Decoding with custom frame mappings¶

In this example, we will describe the custom_frame_mappings parameter of the VideoDecoder class. This parameter allows you to provide pre-computed frame mapping information to speed up VideoDecoder instantiation, while maintaining the frame seeking accuracy of seek_mode="exact".

This makes it ideal for workflows where:

Frame accuracy is critical, so approximate mode cannot be used

Videos can be preprocessed once and then decoded many times

First, some boilerplate: we’ll download a short video from the web, and use ffmpeg to create a longer version by repeating it multiple times. We’ll end up with two videos: a short one of approximately 14 seconds and a long one of about 12 minutes. You can ignore this part and skip below to Creating custom frame mappings with ffprobe.

import tempfile
from pathlib import Path
import subprocess
import requests

# Video source: https://www.pexels.com/video/dog-eating-854132/
# License: CC0. Author: Coverr.
url = "https://videos.pexels.com/video-files/854132/854132-sd_640_360_25fps.mp4"
response = requests.get(url, headers={"User-Agent": ""})
if response.status_code != 200:
    raise RuntimeError(f"Failed to download video. {response.status_code = }.")

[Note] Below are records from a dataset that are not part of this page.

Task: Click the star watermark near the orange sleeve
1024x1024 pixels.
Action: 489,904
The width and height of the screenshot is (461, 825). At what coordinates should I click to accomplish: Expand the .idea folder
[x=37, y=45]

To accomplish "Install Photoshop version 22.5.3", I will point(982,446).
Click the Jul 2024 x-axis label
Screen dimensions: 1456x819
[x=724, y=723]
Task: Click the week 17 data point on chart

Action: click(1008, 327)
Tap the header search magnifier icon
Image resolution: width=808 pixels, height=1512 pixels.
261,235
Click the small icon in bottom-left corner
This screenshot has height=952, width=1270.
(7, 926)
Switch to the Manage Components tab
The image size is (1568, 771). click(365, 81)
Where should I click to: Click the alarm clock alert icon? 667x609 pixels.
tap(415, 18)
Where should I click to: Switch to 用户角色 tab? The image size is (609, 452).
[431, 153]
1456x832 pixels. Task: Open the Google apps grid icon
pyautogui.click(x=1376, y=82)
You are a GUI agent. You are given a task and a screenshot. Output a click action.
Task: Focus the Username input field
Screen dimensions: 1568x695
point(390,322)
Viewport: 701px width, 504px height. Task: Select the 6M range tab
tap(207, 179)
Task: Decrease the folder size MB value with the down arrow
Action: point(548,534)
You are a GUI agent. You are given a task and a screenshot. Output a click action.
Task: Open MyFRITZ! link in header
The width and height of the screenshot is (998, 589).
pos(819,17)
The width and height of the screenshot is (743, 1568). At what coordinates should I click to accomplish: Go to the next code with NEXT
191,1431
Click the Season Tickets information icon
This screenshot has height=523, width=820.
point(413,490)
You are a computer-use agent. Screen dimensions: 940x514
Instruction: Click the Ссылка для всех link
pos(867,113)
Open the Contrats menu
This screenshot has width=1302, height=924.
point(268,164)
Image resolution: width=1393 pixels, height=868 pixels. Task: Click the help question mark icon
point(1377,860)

temp_dir = tempfile.mkdtemp()
short_video_path = Path(temp_dir) / "short_video.mp4"
with open(short_video_path, 'wb') as f:
    for chunk in response.iter_content():
        f.write(chunk)

long_video_path = Path(temp_dir) / "long_video.mp4"
ffmpeg_command = [
    "ffmpeg",
    "-stream_loop", "50",  # repeat video 50 times to get a ~12 min video
    "-i", f"{short_video_path}",
    "-c", "copy",
    f"{long_video_path}"
]
subprocess.run(ffmpeg_command, check=True, stdout=subprocess.PIPE, stderr=subprocess.PIPE)

from torchcodec.decoders import VideoDecoder
print(f"Short video duration: {VideoDecoder(short_video_path).metadata.duration_seconds} seconds")
print(f"Long video duration: {VideoDecoder(long_video_path).metadata.duration_seconds / 60} minutes")

Short video duration: 13.8 seconds
Long video duration: 11.729999999999999 minutes

Creating custom frame mappings with ffprobe¶

To generate JSON files containing the required video metadata, we recommend using ffprobe. The following frame metadata fields are needed (the pkt_ prefix is needed for older versions of FFmpeg):

pts / pkt_pts: Presentation timestamps for each frame
duration / pkt_duration: Duration of each frame
key_frame: Boolean indicating which frames are key frames

from pathlib import Path
import subprocess
import tempfile
from time import perf_counter_ns
import json


# Lets define a simple function to run ffprobe on a video's first stream index, then writes the results in output_json_path.
def generate_frame_mappings(video_path, output_json_path, stream_index):
    ffprobe_cmd = ["ffprobe", "-i", f"{video_path}", "-select_streams", f"{stream_index}", "-show_frames", "-show_entries", "frame=pts,duration,key_frame", "-of", "json"]
    print(f"Running ffprobe:\n{' '.join(ffprobe_cmd)}\n")
    ffprobe_result = subprocess.run(ffprobe_cmd, check=True, capture_output=True, text=True)
    with open(output_json_path, "w") as f:
        f.write(ffprobe_result.stdout)


stream_index = 0
long_json_path = Path(temp_dir) / "long_custom_frame_mappings.json"
short_json_path = Path(temp_dir) / "short_custom_frame_mappings.json"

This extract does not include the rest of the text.